Angelo Codevilla is the dean of conservative strategists, a senior member of the Reagan team during the 1980s, and the author of the best recent book on American security strategy. Like Ted Cruz, Prof. Codevilla rejects the false dichotomy of isolationism vs. neo-conservative interventionism: America is not out to remake the world in its own image, but to secure itself from foreign enemies. Sometimes that means using power abroad, and using a lot of it–but the criteria must be America’s self-interest.

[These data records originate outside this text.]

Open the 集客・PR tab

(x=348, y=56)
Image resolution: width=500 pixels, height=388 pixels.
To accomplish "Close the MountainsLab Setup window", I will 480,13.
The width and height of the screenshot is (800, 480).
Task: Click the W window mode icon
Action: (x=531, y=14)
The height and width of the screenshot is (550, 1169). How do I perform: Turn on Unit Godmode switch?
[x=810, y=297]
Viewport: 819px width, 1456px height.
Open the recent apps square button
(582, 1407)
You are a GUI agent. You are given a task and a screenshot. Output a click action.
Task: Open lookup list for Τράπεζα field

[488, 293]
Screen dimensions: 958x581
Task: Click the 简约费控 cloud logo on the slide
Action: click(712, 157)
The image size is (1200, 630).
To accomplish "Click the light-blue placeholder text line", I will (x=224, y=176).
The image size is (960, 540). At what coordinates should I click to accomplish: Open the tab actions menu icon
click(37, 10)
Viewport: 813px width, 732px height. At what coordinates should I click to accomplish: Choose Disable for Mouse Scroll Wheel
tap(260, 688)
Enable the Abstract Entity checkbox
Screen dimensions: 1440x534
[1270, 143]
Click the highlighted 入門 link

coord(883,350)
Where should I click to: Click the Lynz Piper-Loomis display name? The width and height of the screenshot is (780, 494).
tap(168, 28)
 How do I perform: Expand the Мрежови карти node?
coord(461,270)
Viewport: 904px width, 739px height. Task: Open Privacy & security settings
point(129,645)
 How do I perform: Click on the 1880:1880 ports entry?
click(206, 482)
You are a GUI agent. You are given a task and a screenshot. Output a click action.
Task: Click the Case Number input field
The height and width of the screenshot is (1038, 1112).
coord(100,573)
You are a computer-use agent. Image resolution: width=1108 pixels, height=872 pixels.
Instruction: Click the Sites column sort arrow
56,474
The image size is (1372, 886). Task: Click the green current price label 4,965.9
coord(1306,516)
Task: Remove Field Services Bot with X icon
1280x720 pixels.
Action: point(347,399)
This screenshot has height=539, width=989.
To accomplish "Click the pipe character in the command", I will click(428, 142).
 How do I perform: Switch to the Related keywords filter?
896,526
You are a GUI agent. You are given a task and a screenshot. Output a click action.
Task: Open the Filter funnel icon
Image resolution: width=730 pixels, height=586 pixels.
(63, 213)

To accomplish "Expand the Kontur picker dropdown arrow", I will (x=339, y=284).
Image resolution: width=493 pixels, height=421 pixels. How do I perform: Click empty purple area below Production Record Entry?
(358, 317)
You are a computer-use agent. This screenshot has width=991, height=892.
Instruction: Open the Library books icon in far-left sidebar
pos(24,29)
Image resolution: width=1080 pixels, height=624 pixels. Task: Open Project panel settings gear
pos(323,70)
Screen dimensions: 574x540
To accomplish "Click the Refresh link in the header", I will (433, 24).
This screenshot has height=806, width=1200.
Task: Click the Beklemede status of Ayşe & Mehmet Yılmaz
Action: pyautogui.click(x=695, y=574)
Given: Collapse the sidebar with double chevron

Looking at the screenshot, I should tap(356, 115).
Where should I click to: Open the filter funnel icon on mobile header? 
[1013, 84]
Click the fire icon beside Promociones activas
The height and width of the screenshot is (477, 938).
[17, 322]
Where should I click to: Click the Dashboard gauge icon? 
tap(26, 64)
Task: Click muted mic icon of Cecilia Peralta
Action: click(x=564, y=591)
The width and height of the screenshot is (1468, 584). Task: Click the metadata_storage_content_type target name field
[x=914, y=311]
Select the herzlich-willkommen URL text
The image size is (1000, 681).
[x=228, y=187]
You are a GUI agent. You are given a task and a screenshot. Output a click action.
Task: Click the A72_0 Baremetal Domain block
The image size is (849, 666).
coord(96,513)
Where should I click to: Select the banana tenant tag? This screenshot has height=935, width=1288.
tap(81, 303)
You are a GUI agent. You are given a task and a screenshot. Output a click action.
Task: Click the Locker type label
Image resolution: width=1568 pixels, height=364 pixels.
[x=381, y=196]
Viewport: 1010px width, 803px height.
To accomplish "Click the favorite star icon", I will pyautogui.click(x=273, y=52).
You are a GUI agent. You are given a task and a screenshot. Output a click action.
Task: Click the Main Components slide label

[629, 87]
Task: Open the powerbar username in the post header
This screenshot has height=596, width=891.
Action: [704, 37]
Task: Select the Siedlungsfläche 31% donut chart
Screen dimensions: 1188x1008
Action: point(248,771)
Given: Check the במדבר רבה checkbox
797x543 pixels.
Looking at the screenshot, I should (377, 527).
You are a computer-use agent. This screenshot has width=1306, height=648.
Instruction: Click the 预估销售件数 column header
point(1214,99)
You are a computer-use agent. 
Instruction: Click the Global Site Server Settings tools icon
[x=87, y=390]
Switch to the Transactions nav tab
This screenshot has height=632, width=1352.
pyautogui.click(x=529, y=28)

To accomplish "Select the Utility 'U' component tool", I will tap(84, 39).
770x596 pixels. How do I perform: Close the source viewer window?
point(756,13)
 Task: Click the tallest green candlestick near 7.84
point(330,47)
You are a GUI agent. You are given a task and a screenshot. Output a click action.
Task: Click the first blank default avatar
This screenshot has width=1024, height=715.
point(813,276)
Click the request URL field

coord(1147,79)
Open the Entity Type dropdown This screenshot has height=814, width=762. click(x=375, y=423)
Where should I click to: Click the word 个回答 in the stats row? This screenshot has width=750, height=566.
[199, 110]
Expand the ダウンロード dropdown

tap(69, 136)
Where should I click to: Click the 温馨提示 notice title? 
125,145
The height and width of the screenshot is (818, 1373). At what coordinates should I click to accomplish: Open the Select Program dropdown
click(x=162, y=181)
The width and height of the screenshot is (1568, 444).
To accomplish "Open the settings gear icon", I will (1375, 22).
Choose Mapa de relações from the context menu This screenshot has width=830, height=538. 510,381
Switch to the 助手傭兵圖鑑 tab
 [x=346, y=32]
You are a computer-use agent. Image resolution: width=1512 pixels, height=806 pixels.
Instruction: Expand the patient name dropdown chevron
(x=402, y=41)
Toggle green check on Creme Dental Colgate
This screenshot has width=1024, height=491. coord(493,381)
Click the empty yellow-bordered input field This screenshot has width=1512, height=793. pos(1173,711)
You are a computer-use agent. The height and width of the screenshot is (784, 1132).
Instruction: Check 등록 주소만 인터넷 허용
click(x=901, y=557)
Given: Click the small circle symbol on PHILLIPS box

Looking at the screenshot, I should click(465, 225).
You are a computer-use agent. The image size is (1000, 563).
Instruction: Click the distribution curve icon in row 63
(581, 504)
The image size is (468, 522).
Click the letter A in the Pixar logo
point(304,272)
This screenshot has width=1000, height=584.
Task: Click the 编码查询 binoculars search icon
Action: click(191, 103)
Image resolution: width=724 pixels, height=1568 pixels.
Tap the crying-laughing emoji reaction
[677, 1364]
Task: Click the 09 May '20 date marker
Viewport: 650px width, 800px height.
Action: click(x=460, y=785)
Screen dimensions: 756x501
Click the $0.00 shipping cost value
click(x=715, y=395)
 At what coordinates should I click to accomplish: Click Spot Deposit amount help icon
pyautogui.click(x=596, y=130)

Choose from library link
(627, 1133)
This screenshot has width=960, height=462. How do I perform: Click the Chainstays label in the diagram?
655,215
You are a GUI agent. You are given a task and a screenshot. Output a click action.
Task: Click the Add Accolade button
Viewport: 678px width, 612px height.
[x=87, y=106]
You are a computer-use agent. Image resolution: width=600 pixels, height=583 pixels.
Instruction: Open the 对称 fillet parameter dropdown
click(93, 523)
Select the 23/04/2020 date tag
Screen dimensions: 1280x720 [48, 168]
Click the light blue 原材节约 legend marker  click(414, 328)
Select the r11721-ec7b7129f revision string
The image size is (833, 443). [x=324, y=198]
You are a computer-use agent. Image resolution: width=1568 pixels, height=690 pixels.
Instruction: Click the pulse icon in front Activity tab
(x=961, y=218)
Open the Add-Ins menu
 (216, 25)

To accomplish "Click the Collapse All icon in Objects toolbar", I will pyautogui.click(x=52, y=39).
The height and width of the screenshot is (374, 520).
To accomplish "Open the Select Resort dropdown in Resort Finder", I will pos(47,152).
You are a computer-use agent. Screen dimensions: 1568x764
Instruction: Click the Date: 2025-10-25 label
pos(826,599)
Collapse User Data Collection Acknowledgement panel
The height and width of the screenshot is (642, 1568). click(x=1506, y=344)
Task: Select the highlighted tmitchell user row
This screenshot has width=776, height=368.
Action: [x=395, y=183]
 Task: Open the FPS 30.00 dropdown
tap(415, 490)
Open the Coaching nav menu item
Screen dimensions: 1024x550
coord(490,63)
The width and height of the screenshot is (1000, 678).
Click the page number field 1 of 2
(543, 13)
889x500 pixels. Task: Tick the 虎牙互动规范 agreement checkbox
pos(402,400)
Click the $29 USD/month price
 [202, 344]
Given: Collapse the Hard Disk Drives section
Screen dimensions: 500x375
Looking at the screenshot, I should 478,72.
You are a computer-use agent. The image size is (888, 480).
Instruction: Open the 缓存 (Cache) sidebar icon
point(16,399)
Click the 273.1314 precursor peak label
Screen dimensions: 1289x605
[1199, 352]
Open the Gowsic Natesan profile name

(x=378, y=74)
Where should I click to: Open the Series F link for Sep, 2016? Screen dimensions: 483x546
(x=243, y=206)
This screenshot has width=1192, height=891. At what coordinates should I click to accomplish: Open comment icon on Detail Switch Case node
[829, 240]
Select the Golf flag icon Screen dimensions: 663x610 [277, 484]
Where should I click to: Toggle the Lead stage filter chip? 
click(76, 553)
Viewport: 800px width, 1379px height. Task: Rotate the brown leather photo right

In a new essay for Asia Times, Codevilla make short work of the Establishment counter-attack against Sen. Cruz, taking on the Wall Street Journal’s Bret Stephens, the Weekly Standard’s Lee Smith, the American Enterprise Institute’s Gary Schmitt, and other luminaries. It’s a must read. Some choice excerpts:
Simultaneously, as if signals from a council of sachems had summoned them to the warpath, the Republican establishment’s warriors took after Ted Cruz. Pat Buchanan encapsulated this establishment: “… officeholders past and present, donors, lobbyists, think-tankers angling for jobs, party hacks and talking heads [who] discuss how to frustrate the rising rebellion against what they have done to America.”
The establishmentarian drumbeat against Cruz has involved but a whiff of argument on policy, and a few twisted or out of context attributions. But it has consisted mostly of attacks on the man’s character. Fox News led the way with characterizations ranging from flip-flopper to “servile.”